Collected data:
----------

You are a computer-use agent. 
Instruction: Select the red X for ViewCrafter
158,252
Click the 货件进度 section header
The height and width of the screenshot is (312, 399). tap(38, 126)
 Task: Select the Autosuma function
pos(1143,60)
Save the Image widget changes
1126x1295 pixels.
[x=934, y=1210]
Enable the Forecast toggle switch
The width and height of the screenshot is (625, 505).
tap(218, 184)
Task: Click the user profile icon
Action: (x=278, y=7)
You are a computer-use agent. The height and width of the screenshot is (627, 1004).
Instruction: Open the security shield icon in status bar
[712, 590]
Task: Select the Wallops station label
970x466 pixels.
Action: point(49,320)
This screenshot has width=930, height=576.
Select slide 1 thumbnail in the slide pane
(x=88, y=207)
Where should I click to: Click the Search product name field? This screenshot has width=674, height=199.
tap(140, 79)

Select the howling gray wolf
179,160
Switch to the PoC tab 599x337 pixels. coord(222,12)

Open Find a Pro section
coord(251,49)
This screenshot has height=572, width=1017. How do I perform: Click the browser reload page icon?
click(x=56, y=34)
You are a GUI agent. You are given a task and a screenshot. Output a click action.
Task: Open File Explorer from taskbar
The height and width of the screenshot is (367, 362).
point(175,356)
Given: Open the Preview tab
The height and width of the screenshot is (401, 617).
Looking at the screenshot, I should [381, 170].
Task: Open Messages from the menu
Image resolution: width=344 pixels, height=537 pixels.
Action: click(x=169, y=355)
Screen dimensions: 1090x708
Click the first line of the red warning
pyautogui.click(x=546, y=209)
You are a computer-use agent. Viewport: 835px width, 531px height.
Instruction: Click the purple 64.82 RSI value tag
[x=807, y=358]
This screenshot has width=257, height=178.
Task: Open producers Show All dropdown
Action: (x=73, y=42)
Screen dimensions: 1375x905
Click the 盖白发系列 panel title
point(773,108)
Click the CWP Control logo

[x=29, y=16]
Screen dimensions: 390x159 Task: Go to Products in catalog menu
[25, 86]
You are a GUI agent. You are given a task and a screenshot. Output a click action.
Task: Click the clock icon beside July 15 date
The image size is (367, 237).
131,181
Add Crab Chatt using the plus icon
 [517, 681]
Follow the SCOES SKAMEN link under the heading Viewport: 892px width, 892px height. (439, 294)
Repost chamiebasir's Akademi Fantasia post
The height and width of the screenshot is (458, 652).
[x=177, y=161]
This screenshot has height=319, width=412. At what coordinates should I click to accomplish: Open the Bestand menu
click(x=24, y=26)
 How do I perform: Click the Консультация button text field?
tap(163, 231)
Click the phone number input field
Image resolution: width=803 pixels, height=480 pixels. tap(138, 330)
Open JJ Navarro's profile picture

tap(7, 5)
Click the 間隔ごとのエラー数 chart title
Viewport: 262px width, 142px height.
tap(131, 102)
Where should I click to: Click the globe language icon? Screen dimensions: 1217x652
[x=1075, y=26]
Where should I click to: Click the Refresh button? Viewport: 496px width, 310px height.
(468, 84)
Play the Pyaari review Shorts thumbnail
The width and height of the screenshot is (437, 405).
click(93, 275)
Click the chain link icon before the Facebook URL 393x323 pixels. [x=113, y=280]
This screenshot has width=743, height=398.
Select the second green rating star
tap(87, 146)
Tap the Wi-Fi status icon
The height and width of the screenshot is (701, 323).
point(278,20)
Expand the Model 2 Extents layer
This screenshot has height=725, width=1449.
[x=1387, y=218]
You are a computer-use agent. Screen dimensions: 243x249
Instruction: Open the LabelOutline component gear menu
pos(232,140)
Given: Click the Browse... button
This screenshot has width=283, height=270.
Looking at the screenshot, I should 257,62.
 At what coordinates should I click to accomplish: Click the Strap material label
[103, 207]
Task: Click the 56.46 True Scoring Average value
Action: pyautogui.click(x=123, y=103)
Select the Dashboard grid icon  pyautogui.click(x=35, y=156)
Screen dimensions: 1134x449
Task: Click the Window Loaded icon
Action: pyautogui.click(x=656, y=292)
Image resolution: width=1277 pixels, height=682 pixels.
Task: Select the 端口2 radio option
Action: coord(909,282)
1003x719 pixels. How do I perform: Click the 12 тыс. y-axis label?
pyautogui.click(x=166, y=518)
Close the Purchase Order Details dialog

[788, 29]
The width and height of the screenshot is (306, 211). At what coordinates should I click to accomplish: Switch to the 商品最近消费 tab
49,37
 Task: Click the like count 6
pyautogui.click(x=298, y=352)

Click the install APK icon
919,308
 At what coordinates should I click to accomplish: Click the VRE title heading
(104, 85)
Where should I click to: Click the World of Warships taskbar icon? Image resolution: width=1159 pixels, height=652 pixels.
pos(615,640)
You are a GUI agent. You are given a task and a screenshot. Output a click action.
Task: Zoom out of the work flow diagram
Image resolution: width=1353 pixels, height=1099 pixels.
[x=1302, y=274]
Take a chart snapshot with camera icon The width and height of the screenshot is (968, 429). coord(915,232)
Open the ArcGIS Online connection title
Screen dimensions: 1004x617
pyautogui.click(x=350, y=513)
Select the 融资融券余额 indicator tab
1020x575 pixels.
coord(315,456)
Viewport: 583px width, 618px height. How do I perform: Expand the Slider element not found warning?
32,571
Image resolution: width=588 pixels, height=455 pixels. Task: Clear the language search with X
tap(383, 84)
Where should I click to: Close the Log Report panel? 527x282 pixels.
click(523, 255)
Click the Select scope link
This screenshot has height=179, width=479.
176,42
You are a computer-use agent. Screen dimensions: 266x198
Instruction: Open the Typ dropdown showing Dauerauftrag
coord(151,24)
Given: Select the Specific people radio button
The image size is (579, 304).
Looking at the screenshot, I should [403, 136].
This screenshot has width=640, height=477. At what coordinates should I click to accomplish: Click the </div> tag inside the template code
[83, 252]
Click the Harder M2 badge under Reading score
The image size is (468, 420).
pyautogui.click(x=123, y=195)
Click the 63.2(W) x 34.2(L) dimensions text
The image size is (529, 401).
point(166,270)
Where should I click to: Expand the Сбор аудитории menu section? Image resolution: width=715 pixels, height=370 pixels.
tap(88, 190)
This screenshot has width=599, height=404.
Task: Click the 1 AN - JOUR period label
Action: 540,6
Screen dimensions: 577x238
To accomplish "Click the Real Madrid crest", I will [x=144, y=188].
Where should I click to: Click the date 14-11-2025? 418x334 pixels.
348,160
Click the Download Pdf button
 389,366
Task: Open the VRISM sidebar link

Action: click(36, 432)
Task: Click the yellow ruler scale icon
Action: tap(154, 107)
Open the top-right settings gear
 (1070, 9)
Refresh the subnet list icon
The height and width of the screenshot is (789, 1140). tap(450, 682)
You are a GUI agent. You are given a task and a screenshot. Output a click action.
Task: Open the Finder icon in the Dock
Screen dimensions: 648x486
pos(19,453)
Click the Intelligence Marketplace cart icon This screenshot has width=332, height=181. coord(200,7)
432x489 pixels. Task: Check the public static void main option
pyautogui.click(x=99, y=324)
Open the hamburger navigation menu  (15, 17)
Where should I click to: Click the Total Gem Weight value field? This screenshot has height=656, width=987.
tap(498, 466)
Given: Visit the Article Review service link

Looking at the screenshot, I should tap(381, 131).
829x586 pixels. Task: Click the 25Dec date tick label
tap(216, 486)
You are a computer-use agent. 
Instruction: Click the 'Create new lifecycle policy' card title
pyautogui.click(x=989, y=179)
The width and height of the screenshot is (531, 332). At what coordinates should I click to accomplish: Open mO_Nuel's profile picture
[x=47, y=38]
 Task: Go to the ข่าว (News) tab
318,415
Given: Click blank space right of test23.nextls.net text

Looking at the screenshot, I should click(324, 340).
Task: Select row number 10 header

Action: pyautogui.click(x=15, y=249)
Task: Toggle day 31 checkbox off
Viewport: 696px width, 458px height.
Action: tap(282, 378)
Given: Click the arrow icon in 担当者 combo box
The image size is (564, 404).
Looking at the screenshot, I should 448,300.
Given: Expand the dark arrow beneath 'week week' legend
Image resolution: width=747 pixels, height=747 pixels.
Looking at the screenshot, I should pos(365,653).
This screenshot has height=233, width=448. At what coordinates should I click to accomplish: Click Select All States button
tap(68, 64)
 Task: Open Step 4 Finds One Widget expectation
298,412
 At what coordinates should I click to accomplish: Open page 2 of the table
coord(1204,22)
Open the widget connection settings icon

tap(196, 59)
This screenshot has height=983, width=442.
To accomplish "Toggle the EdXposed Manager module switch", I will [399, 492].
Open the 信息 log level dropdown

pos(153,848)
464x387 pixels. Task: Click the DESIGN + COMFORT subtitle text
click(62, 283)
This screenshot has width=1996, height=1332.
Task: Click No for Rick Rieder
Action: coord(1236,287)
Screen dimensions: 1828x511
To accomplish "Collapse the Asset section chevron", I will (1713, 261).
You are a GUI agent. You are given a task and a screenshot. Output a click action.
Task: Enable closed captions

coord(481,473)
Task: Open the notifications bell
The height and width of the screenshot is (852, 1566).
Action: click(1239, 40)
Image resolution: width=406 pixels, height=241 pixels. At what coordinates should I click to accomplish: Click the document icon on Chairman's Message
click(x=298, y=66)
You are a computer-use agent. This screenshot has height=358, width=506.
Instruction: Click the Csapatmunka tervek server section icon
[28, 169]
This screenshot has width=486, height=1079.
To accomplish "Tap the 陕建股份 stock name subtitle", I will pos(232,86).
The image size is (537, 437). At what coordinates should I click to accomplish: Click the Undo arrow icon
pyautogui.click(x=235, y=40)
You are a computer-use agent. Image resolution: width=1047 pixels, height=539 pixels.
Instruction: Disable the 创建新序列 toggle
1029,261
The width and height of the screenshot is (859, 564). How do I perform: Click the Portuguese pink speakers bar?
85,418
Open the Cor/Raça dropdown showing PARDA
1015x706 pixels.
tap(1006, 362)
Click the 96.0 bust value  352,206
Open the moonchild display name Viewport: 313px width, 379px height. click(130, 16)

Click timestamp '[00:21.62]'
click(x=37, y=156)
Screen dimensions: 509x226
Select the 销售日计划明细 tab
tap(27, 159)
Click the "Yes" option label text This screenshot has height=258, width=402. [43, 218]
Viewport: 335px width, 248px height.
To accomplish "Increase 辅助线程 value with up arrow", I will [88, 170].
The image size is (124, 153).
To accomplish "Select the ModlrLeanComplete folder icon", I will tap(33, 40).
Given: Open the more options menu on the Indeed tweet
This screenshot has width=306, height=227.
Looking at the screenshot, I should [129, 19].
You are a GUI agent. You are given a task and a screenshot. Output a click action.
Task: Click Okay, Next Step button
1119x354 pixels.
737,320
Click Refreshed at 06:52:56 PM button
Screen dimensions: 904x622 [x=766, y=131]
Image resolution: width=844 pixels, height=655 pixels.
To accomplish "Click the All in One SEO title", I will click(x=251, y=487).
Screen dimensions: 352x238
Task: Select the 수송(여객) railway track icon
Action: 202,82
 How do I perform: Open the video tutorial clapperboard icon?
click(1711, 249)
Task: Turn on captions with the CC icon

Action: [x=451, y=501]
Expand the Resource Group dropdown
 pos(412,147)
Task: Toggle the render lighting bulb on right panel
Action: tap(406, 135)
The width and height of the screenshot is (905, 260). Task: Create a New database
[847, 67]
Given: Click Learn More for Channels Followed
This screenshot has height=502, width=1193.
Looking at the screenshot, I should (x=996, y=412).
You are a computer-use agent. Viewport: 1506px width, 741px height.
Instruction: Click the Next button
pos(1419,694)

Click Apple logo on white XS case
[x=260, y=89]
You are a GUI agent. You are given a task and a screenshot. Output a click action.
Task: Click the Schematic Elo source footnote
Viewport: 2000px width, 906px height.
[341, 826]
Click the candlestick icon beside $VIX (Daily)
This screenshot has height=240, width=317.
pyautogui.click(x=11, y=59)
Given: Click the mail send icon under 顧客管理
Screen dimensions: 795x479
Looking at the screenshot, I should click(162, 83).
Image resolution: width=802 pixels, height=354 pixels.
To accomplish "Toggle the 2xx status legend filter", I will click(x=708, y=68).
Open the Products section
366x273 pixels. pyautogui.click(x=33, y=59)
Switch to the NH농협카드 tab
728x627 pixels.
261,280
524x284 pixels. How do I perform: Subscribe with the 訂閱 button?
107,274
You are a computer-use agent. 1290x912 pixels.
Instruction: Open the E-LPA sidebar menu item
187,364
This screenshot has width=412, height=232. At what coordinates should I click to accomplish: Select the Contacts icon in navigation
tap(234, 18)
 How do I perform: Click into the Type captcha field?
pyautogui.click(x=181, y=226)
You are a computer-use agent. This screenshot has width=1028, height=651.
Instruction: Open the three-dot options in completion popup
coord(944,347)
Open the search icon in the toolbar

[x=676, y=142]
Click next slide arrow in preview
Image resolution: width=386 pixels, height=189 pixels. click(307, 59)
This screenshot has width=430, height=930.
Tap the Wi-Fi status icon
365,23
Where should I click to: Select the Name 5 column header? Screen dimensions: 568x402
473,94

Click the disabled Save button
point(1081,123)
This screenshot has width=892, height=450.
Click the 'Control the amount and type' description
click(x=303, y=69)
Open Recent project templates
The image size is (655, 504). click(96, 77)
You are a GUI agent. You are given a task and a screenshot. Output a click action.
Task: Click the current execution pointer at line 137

----------

• **Required action**
Whenever the word "legend" shows up in a line above, copy that line.

• **Reply to the task**
Given: Expand the dark arrow beneath 'week week' legend
To accomplish "Toggle the 2xx status legend filter", I will click(x=708, y=68).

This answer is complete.